INSIDE OUT 2012 (Toronto) – Bullhead (Rundskop) Review (Paolo Kagaoan)

INSIDE OUT 2012 (Toronto)

Bullhead (2011)

Directed by Michaël R. Roskam

Out of all the movies that were nominees or contenders from last year’s Best Foreign Picture Oscars, Michael R. Roskam’s Bullhead is my ‘holdout’. I use that word because there have been waves of those movies being released starting with TIFF and after that, the Oscar season. It never seemed to have gotten a proper release here in Toronto until a one-night engagement at this year’s Inside Out. And The Grid’s Jason Anderson called it ‘the second-weirdest contender for the Oscar for best foreign film in recent years,’ and calling a movie ‘weird’ is a sure fire way of getting my butt into a seat.

Unless he used the word to mean that it was undeserving of the nomination, or that I’m desensitized and difficult to shock, the movie isn’t weird at all. Sure there’s a lot of body transformation here, as we watch protagonist Jacky Vanmarsenille (Mattias Schoenaerts) transform within four different physical selves. He’s a stocky herder; his faded clothes making his facial features stick out to the rival farmers whom he’s intimidating. He also handles the finer side of his business or goes to nightclubs, the civilized, tightly tailored clothes restraining his rage. A naked muscle god who doesn’t shy from injecting testosterone into himself, the camera making his arms look shorter, making him look like one of the cows in his barn. Lastly he’s the skinny, curious kid in his pre-teens, the person he really is despite of his bulk and his anger. Those effects aren’t weird but nifty, the movie cautiously negotiating between his clashing self-hoods.

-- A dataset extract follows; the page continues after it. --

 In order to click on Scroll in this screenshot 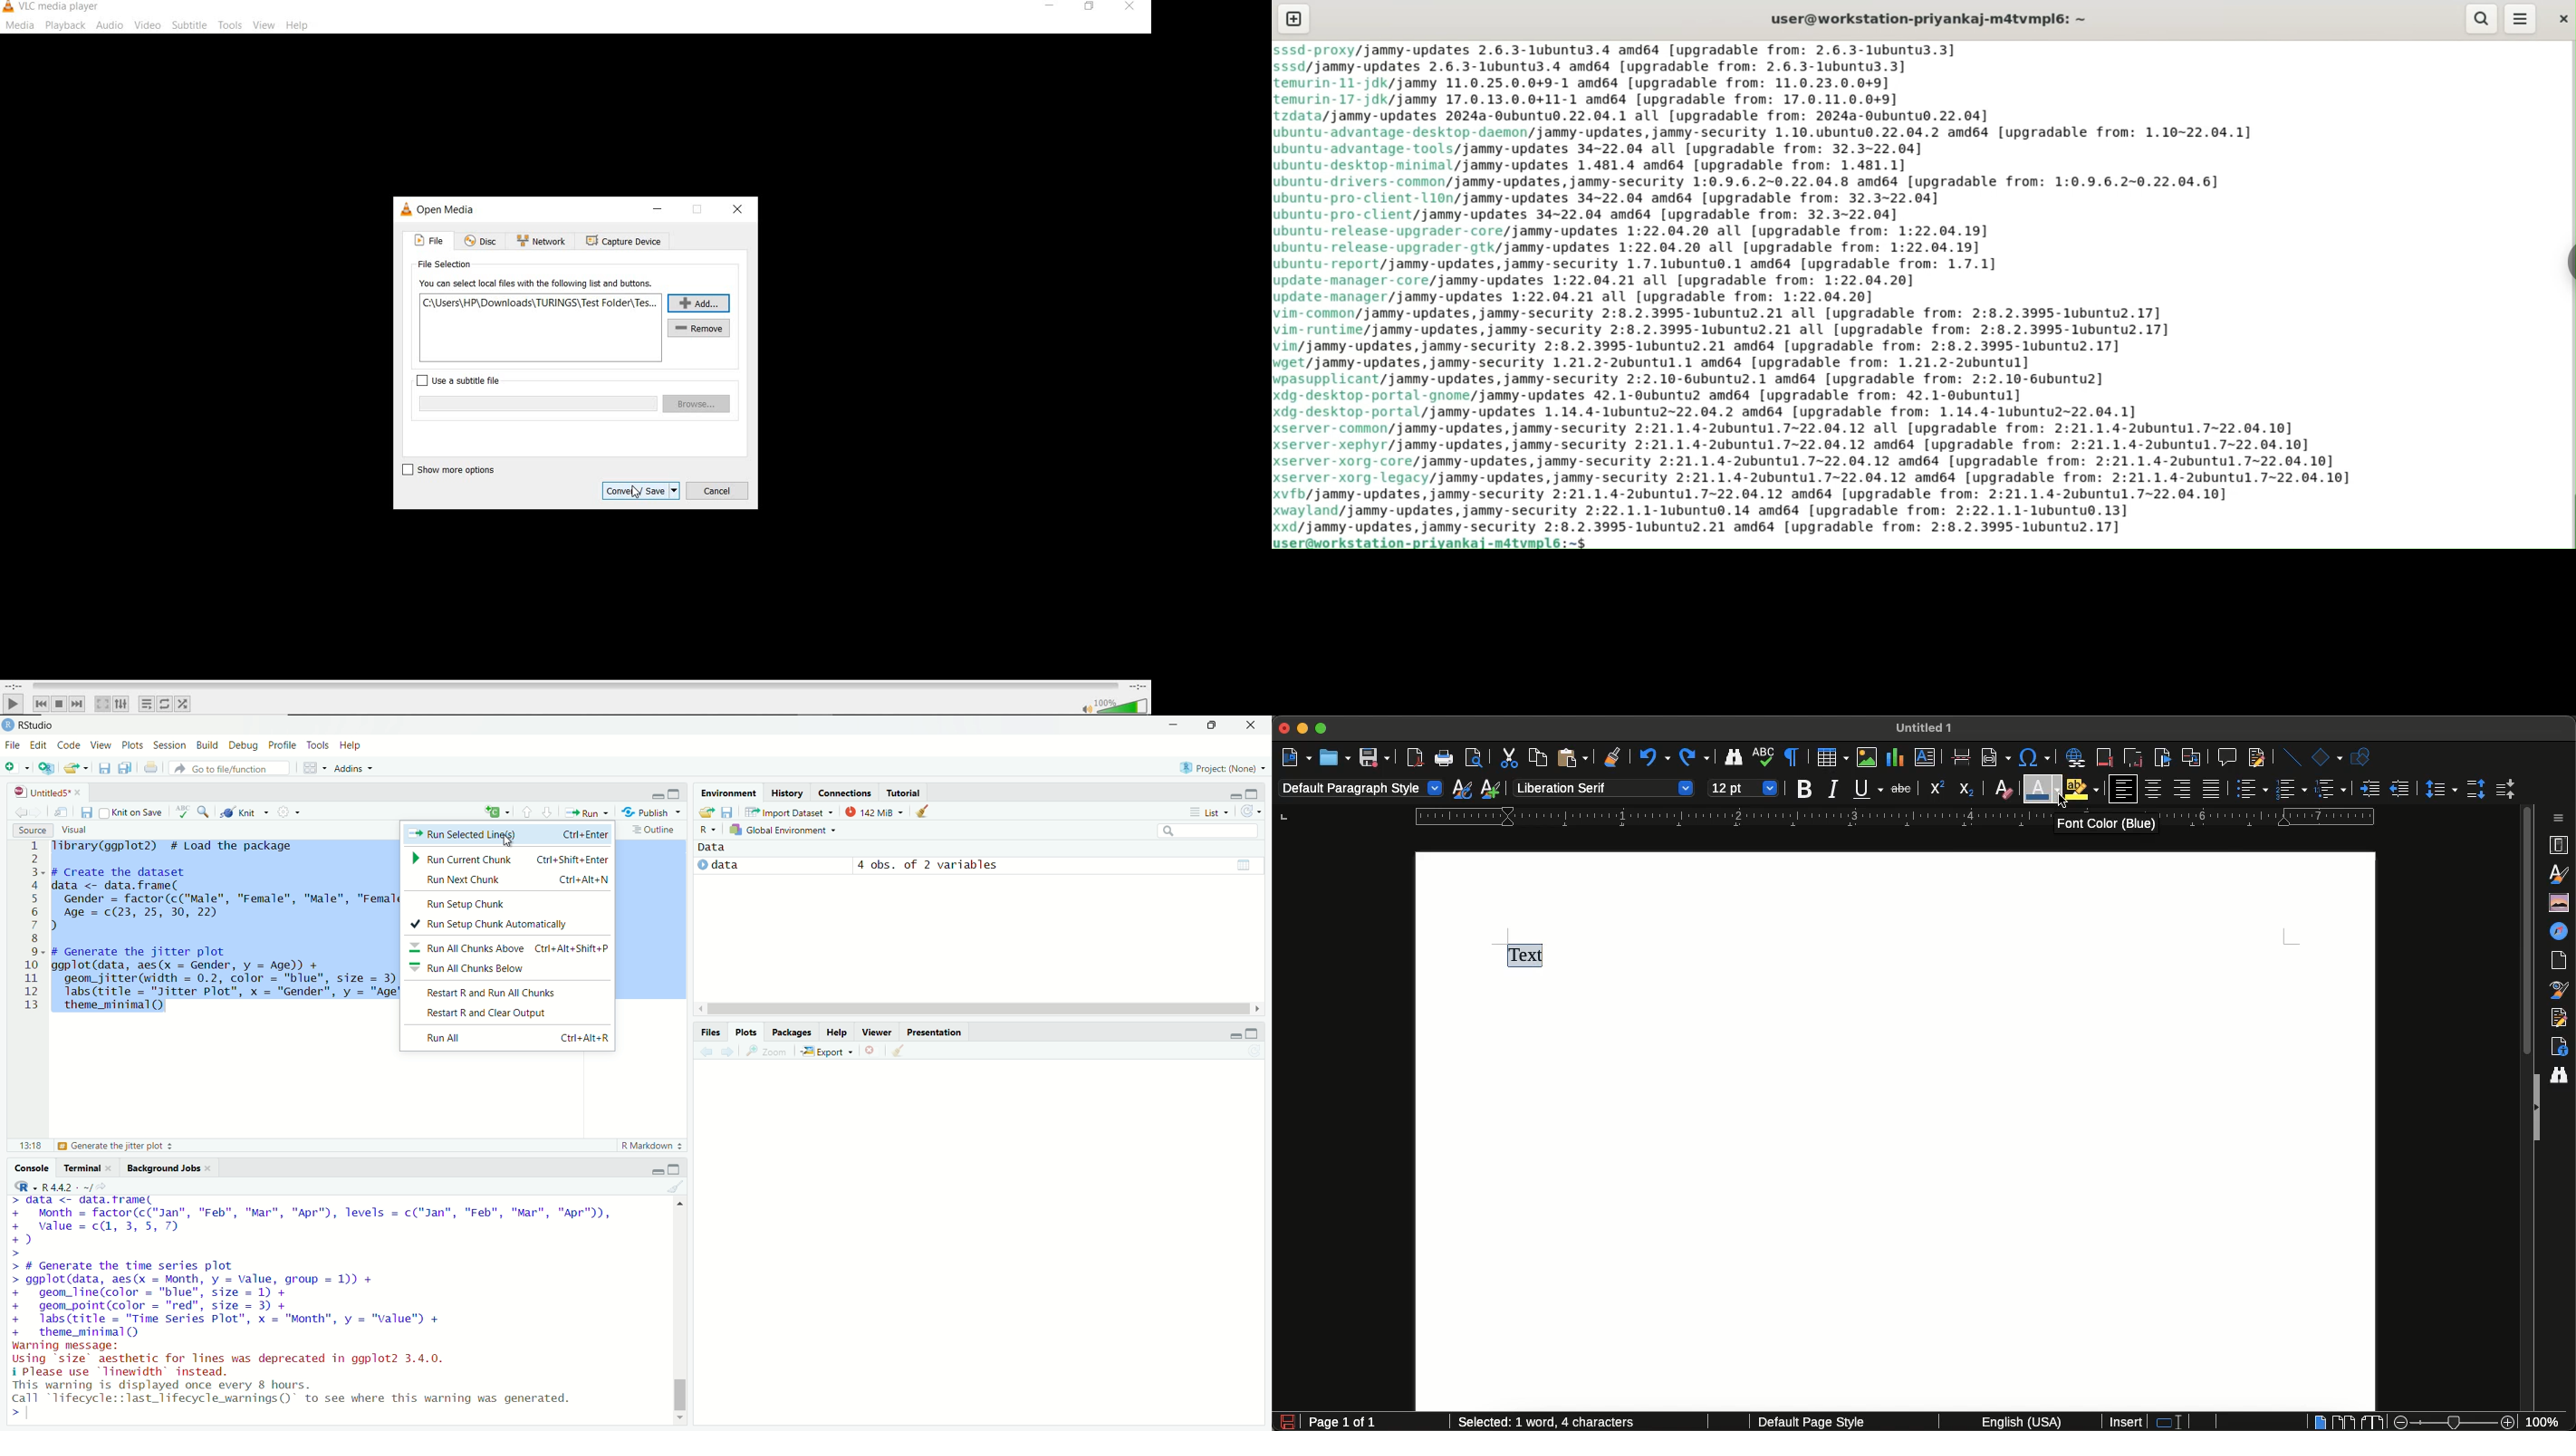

The movie is a series of complementary opposites. It’s dirty and tactile, using the rural setting as a starting point to make way for the soiled luxury cars, garages and barns where the characters lurk. It has that sleekness of recent Northern European cinema. I see this belonging with the likes of Black Swan, Drive, Shame, Pariah and Rampart, all these belonging with each other as they all, in their own way, face questions of body horror, sexual ambiguity and contemporary sexual repression, and the neon-lit aesthetic of the places where these characters escape. It also has the kind of pacing that isn’t for audiences who want their nudity and violence through meditative solitude. But I do understand the movie’s aims and I champion it for its sense of purpose.

Hailing from Limburg, within the Dutch half of Belgium, Jacky bellows his anxieties about his business and his dealings with illegal hormone dealers, especially with the murder of a police officer investigating the ‘hormone mafia,’ the mafia including some scary suited men and their comic-relief counterparts. What’s more, there’s a banshee-like middle-management female officer convinced that he’s behind the killing. She assigns Diederik, a quasi-closeted homosexual, to infiltrate his circle. Diederik is Jacky’s childhood best friend, their relationship ending when a Francophone bully named Bruno attacks Jacky in one of the most violent scenes ever depicted on film. And this isn’t a flashback movie without Jacky searching for his bully and his beautiful sister, the latter two having little recollection of who he is.

As much as this movie effectively mixes understated visuals and complex storytelling, it also showcases Schoenaerts’ kinetic performance, exposing his character’s courage and vulnerability. His international recognition has its beginnings here and can hopefully continue with the release of this year’s Cannes favourite, Rust and Bone. Bullhead will be released on DVD and Blu-Ray on June 26.